Voting Rights Advocates Just Won a Big Victory in Court

The ruling is a setback for conservative groups trying to purge voter rolls across the country.

Voters wait outside the Supervisor of Elections office in Palm Beach County, Florida, to vote early in the 2010 midterm elections.The Palm Beach Post/ZUMA

A conservative legal group’s crusade to purge voter lists across the country hit a setback Friday when a federal judge in Florida ruled that Broward County was already adequately maintaining its voter file. In doing so, the judge rebuffed the group’s efforts to force the heavily Democratic county to implement procedures that voting rights advocates say could have resulted in eligible voters being removed from the rolls.

The case is one of many filed by the American Civil Rights Union, which claims that numerous counties throughout the country are shirking their duty under federal law to remove ineligible voters. One of the leaders of the effort is J. Christian Adams, a former member of President Donald Trump’s election integrity commission. Adams, a conservative legal activist, claims that voter fraud exists in the United States on a large scale, particularly among non-citizens, though his research on the matter has proved dubious at best. (The overwhelming weight of the evidence suggests that voter fraud is extremely rare.) Adams is an ally of Kansas Secretary of State Kris Kobach, and both have advocated for laws that force voters to show proof of citizenship in order to register.  

In her decision Friday, Judge Beth Bloom rejected key arguments put forward by ACRU. Among them was ACRU’s contention that Broward County had more registered voters than eligible citizens, which the group put forward as proof that the superintendent of elections is not fulfilling her list-maintenance responsibilities. Some experts have raised doubts about this assertion, and Bloom agreed with those critics, calling the calculations of ACRU’s expert witness “misleading” and the evidence put forward by ACRU on the topic “inaccurate.”

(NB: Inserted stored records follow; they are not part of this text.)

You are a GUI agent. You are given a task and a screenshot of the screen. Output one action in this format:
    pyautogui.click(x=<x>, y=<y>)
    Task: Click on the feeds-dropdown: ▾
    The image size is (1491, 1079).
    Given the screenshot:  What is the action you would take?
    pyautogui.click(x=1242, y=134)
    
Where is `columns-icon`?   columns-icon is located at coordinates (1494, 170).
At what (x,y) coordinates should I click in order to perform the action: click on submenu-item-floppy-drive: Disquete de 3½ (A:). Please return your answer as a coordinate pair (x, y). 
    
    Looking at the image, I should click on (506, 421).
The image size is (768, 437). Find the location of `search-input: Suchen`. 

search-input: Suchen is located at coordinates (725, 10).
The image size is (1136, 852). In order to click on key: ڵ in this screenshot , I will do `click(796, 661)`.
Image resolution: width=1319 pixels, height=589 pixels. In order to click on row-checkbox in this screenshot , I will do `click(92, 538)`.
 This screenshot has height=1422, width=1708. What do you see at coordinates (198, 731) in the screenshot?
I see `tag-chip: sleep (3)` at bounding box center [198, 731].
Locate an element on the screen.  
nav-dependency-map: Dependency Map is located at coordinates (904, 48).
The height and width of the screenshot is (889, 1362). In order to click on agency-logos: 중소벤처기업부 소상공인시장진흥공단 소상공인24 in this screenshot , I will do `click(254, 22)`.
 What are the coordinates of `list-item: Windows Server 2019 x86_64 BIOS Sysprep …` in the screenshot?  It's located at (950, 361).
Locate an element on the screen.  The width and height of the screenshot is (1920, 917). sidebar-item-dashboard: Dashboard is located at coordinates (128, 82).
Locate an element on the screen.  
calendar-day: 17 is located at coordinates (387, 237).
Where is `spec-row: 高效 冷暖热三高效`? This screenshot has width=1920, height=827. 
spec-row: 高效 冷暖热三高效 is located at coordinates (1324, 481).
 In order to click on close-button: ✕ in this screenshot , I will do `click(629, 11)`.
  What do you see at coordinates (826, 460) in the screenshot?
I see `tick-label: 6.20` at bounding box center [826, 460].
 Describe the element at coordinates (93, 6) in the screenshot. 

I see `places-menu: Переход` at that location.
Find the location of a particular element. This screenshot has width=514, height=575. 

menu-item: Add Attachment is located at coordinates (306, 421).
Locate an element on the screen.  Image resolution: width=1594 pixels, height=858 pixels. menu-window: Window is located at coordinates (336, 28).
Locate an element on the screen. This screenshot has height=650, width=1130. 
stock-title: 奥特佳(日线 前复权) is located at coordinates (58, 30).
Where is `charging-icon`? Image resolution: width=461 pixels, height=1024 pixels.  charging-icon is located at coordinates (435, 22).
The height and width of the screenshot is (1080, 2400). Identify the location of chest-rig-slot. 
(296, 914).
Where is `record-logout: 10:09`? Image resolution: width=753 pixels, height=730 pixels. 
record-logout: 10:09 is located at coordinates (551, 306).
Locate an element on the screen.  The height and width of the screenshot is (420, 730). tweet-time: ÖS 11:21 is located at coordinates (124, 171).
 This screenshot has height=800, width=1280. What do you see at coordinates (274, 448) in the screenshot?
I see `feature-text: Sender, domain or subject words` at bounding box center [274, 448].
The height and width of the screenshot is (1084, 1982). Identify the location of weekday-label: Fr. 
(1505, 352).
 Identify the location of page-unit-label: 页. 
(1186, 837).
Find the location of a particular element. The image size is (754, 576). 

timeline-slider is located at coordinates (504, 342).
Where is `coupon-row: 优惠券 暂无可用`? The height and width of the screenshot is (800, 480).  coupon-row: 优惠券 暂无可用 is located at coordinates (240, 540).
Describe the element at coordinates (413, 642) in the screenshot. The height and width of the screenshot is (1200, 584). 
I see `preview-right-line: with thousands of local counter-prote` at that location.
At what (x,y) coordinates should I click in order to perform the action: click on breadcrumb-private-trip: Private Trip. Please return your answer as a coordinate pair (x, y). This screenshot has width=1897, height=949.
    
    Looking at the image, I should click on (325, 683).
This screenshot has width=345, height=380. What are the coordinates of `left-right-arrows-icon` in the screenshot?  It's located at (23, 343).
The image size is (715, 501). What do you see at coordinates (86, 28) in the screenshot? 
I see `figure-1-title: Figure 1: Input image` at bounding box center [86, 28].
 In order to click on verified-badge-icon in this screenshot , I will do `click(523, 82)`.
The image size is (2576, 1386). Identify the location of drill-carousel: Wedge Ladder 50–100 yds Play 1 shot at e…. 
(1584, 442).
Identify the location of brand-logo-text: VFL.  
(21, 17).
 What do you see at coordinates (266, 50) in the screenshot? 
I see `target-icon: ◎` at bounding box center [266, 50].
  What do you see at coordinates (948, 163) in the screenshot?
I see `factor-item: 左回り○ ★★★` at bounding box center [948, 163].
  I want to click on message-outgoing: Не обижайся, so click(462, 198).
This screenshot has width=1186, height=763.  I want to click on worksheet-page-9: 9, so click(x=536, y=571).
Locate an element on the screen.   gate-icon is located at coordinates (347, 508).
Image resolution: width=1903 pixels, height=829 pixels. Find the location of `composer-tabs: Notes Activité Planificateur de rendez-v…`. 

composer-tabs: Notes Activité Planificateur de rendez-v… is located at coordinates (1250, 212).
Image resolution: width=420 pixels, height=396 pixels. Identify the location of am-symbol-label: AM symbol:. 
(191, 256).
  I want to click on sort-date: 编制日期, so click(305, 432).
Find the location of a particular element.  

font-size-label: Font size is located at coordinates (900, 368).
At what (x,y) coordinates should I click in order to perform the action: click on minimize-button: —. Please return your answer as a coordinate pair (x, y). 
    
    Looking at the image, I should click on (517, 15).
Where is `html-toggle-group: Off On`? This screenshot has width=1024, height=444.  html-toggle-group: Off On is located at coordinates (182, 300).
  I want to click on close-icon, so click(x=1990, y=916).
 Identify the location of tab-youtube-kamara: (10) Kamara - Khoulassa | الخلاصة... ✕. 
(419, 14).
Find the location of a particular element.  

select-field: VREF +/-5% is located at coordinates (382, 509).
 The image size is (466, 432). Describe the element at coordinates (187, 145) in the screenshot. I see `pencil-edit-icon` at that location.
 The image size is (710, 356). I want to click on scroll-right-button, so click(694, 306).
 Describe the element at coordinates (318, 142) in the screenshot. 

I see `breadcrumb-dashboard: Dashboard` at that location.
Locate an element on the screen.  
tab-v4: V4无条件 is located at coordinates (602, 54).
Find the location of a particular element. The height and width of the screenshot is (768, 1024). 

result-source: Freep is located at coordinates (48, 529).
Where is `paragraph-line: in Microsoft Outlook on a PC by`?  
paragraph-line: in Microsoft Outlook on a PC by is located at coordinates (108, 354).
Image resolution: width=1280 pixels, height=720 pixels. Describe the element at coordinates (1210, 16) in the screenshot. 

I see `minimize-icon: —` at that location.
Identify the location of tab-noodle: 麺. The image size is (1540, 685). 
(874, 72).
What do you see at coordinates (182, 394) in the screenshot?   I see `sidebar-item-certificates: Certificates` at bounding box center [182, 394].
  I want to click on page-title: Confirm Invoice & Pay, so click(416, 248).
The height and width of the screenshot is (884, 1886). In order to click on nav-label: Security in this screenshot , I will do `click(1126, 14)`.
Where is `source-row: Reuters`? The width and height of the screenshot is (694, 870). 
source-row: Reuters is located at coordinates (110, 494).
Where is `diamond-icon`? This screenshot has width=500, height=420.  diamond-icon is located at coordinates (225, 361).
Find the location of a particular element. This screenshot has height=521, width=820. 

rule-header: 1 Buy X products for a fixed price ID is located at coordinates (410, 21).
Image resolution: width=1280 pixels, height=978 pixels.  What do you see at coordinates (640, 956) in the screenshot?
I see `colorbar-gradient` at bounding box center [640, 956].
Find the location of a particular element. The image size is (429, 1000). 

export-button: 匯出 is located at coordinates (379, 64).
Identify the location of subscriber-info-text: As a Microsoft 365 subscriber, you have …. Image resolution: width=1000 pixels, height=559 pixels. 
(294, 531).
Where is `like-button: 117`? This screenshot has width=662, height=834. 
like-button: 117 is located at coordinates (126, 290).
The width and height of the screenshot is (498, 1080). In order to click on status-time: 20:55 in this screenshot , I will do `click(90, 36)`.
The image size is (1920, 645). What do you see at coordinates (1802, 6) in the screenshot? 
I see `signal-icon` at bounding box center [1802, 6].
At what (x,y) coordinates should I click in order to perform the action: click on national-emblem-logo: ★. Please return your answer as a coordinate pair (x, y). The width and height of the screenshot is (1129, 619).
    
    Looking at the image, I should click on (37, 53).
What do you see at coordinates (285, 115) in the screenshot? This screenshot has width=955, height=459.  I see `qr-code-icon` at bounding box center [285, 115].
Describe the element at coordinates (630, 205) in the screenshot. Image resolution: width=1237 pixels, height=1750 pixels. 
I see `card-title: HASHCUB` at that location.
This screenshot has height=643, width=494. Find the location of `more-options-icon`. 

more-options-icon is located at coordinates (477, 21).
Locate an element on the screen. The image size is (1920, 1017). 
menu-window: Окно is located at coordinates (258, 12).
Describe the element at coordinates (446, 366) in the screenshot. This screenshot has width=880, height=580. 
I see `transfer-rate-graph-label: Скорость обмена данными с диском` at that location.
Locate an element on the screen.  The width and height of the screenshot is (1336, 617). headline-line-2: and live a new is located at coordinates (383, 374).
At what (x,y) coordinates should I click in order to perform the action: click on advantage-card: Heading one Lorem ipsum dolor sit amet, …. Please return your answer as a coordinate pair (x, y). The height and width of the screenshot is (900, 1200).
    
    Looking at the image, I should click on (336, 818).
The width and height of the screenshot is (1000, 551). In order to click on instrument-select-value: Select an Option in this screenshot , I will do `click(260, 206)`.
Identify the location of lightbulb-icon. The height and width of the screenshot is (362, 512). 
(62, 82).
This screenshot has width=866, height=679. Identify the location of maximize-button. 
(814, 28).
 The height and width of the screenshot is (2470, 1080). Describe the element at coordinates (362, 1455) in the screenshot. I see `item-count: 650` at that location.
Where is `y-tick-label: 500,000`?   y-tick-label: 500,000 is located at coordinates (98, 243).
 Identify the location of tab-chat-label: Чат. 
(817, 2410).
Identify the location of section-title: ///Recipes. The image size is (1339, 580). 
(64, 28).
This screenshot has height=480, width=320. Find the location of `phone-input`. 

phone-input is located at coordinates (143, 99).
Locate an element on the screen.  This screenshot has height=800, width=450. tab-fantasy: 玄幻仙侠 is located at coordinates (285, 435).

ACRU had also argued that the standard for what qualifies as a “reasonable effort” to maintain accurate rolls—the legal requirement—should depend on the population of a county: A large county with an ever-changing population and a high registration rate compared to the eligible population (the same statistic Bloom found unreliable) should have to undertake more list maintenance efforts than one whose population is more static. Such a standard of reasonableness could result in more purging in urban areas, which often have more voters of color and are more likely to back Democrats. Bloom found that this interpretation of reasonableness would be unworkable. “ACRU’s proposed definition of ‘reasonable efforts’ is too subjective and would lead to an arbitrary, non-uniform, unworkable, and unpredictable application,” she concluded.

As Mother Jones reported last year, Adams and ACRU have filed similar suits across the country in recent years—first in small, rural counties, including some with large minority populations. Rather than fight in court, many of these counties agreed to consent decrees that imposed additional list maintenance requirements. In 2016, the group filed suits against large, Democratic-leaning jurisdictions in swing states, including Broward County. This was the first case against a large county to reach trial. 

Bloom’s Friday ruling, which directly rebuts ACRU’s population-versus-registration arguments, will likely impede future efforts by Adams and groups doing similar work around the country. Justin Levitt, an election law expert and former Justice Department official, noted that the judge’s rejection of ACRU’s “bad math” could have important implications for legal battles in other counties.